Ma quanto ci piace Steven Soderbergh? La sua assoluta libertà creativa, il suo cavalcare i generi, il suo voler raccontare le storie ora in film enormi (basta citare la trilogia di Ocean’s, con un cast all star) ora in produzioni minuscole (prima dei Panama Papers era stato Unsane, girato in sei settimane utilizzando per le riprese solamente un i-phone, e prima ancora Mosaic, gioco interattivo diventato serie tv – da noi su Sky Atlantic – che permetteva allo spettatore di scegliere il punto di vista dal quale osservare la vicenda gialla). Ha, allora, a disposizione quel monumento che è Meryl Streep e cosa fa? La porta a Venezia con un meta-film, The Laundromat, che sembra vestire i panni di mockumentary e poi si disperde e si frantuma in mille rivoli e tante storie e personaggi, assumendo i confini larghi della commedia, per raccontare, basandosi sul libro di Jake Bernstein Secrecy World, una vicenda vera ovvero quelle delle truffe scoperte dalle inchieste giornalistiche aperte proprio con i Panama Papers.
Un cinema di denuncia, quindi, territorio spesso marcato da Soderbergh, che racconta verità nascoste vestendole con la sua insostenibile leggerezza. The Laundromat ha un ritmo vorticoso, metatesti che si confondono uno nell’altro, racconti che si sovrappongono e svolte narrative improvvise: e in qualche modo sembra voler fondere quelle due anime del regista di cui si parlava sopra, quella più leggera che appartiene ai grandi nomi (nel cast, oltre a una Streep ovviamente così fuori misura da non far più notizia parlarne, figurano anche Antonio Banderas e Gary Oldman, in due ruoli come non ne trovavano da tempo e nei quali sguazzano gigioni e istrionici, perfettamente a loro agio) e quella invece più stratificata, fatta di informazioni e parole che si rincorrono con una velocità a tratti incomprensibile, vero e falso avvitati insieme in una sorta di format slapstick, monologhi esplicativi e capitoli narrativi che utilizzano diverse forme di linguaggio cinematografico. E nel momento in cui si riesce ad afferrare un capo di questo treno fulmineo e fulminante, appena si sale a bordo dell’ottovolante, non se ne scende più: la bravura di Soderbergh in fondo consiste proprio sulla sua sapienza affabulatrice, sull’utilizzo sempre appropriato del sarcasmo che improvvisamente sa far spazio al dramma più lacerante, sulla precisione millimetrica delle sue trame.

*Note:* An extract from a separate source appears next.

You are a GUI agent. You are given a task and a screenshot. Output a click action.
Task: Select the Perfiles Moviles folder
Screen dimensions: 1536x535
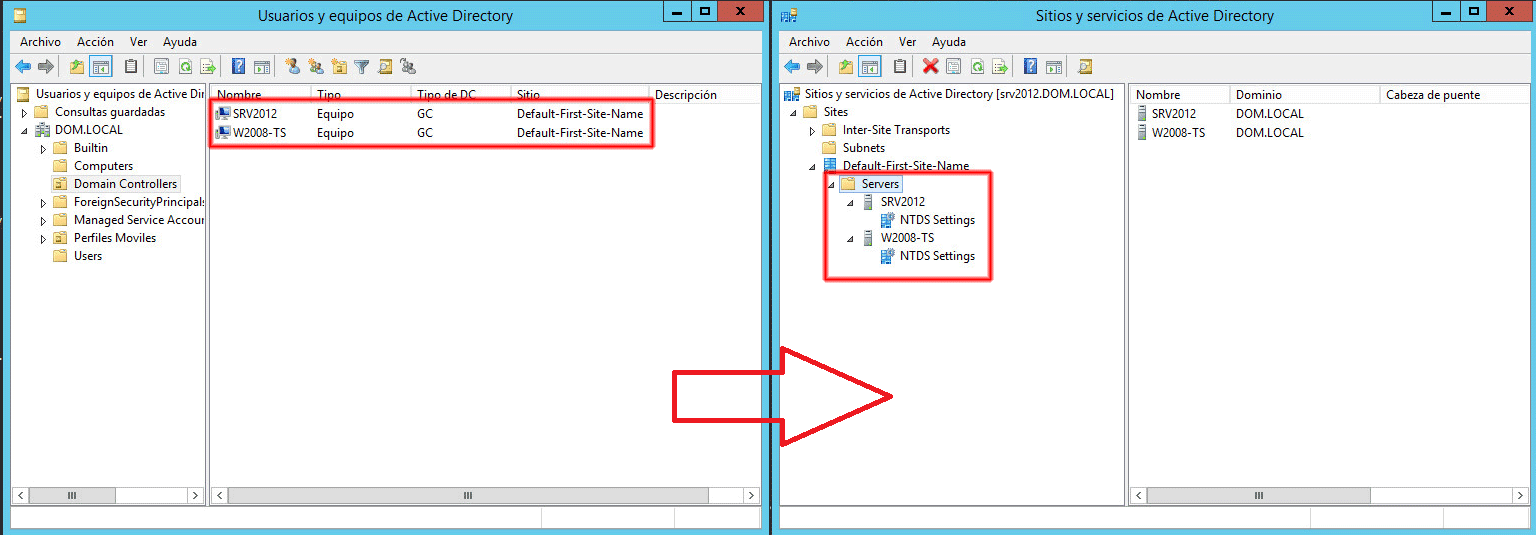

Un caos, a descriverlo con le parole, che trova sullo schermo la sua più indefinibile, insospettabile organizzazione: forma e contenuto convergono magnificamente in un’opera chiusa e autosufficiente, che sa essere sfaccettata e monolitica, ridicola e patetica, drammatica e attuale, profondamente attuale. Perché è a questo che mira lo stile di Soderbergh, è qua che risiede la sua unicità, preziosità: lasciare tracce, seminare indizi lungo tutto una filmografia che volta per volta, film, per film, è multiforme e prismatica, ma che però a guardarla bene allontanandosene un poco nel suo complesso ha una sua giustificazione, un suo senso precisissimo, una ferrea e consapevole urgenza di voler dire qualcosa, facendolo solo e soltanto attraverso il linguaggio filmico, cambiandone la sintassi, variandone il volume e alzandone o abbassandone i toni. Ma sempre, sempre, attaccandosi alla sincerità.